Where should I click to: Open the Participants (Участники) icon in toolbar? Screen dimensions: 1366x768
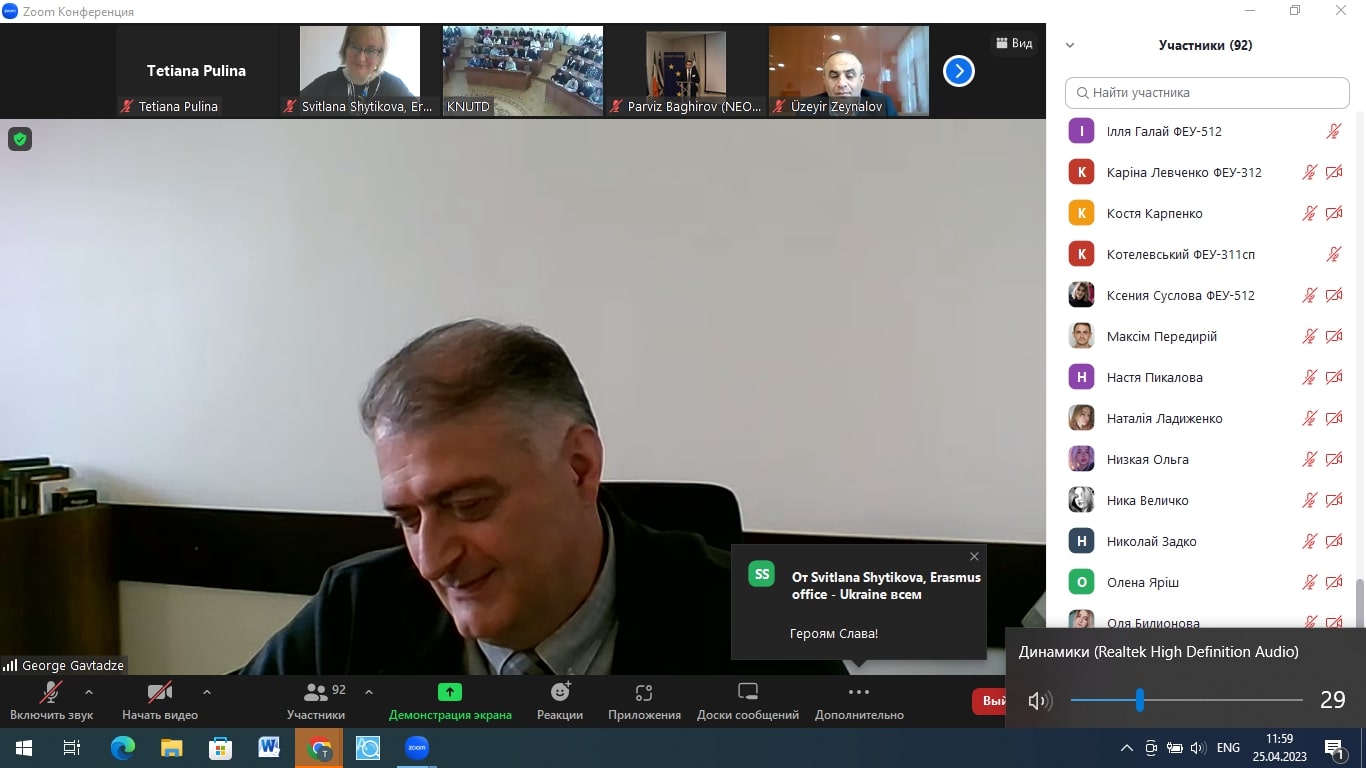[316, 692]
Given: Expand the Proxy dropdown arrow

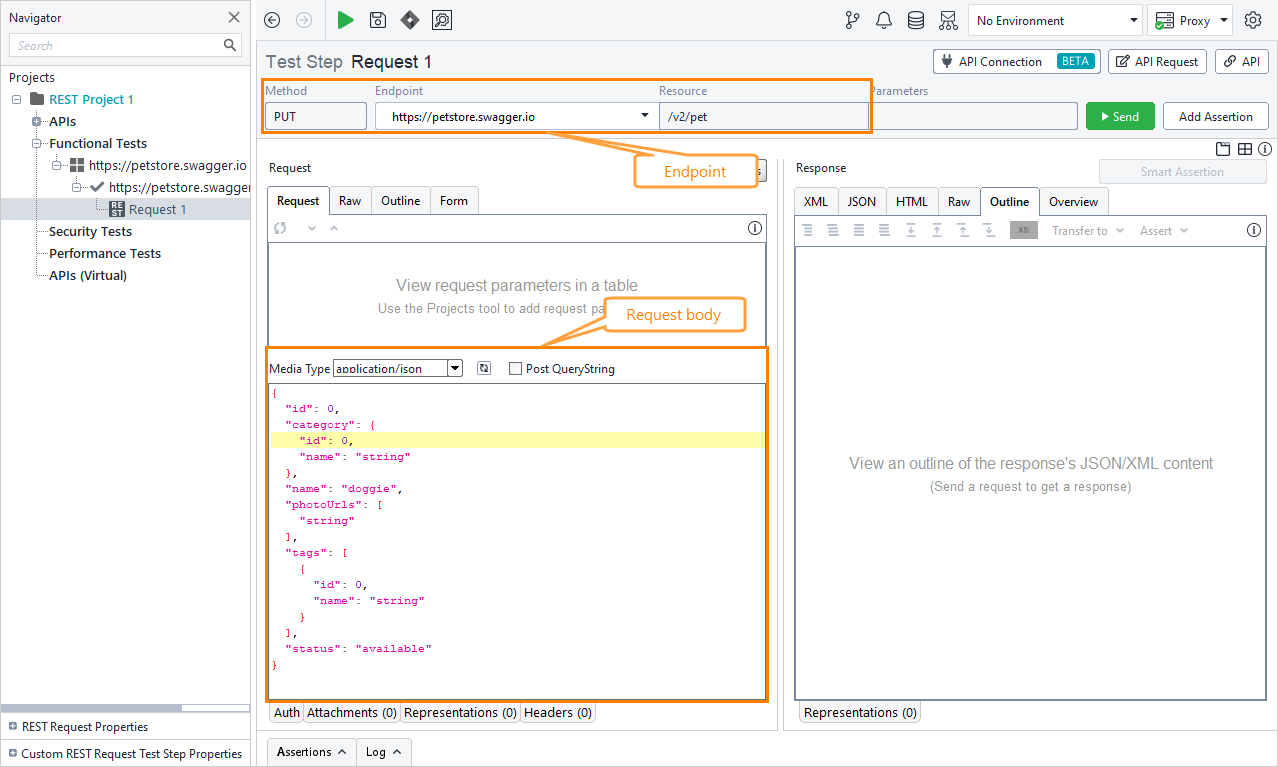Looking at the screenshot, I should tap(1222, 20).
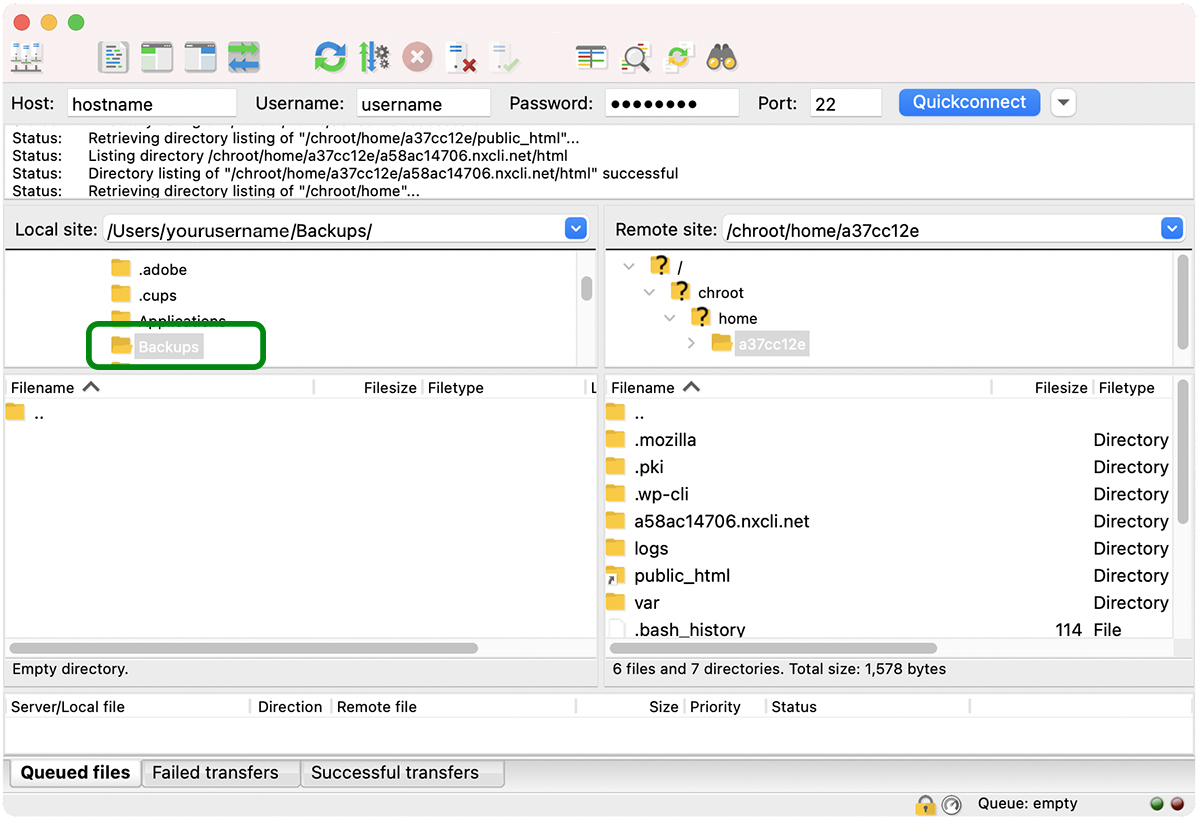Toggle the transfer queue display
The height and width of the screenshot is (822, 1200).
[244, 57]
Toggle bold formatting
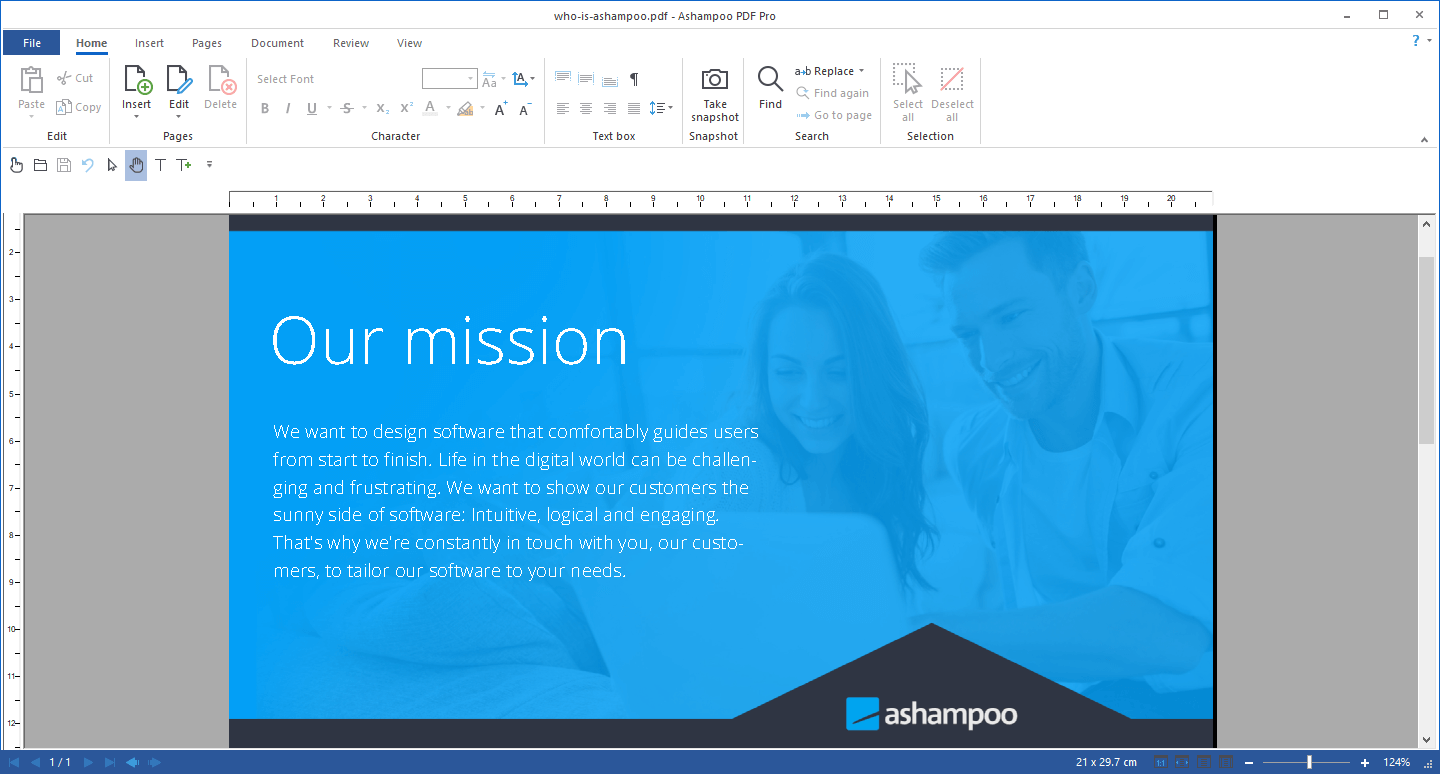 click(x=264, y=108)
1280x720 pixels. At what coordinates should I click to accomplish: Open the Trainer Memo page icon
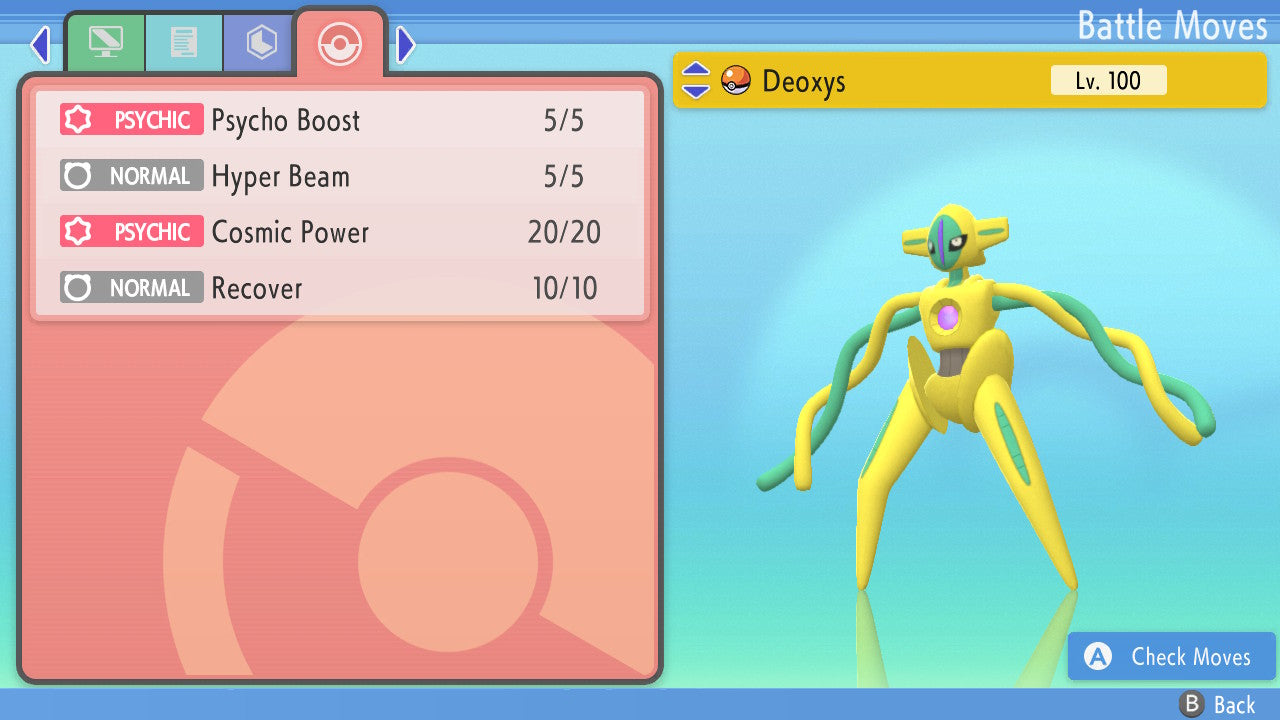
──────────
» WORK TO COMPLETE:
Set down the entries above again exactly, minus any image.

» ANSWER TO THE EXERCISE:
Where should I click to: Open the Participants (Участники) icon in toolbar? Screen dimensions: 1366x768
[316, 692]
Given: Expand the Proxy dropdown arrow

Looking at the screenshot, I should tap(1222, 20).
Toggle the transfer queue display
The height and width of the screenshot is (822, 1200).
[244, 57]
Toggle bold formatting
 click(x=264, y=108)
1280x720 pixels. At what coordinates should I click to accomplish: Open the Trainer Memo page icon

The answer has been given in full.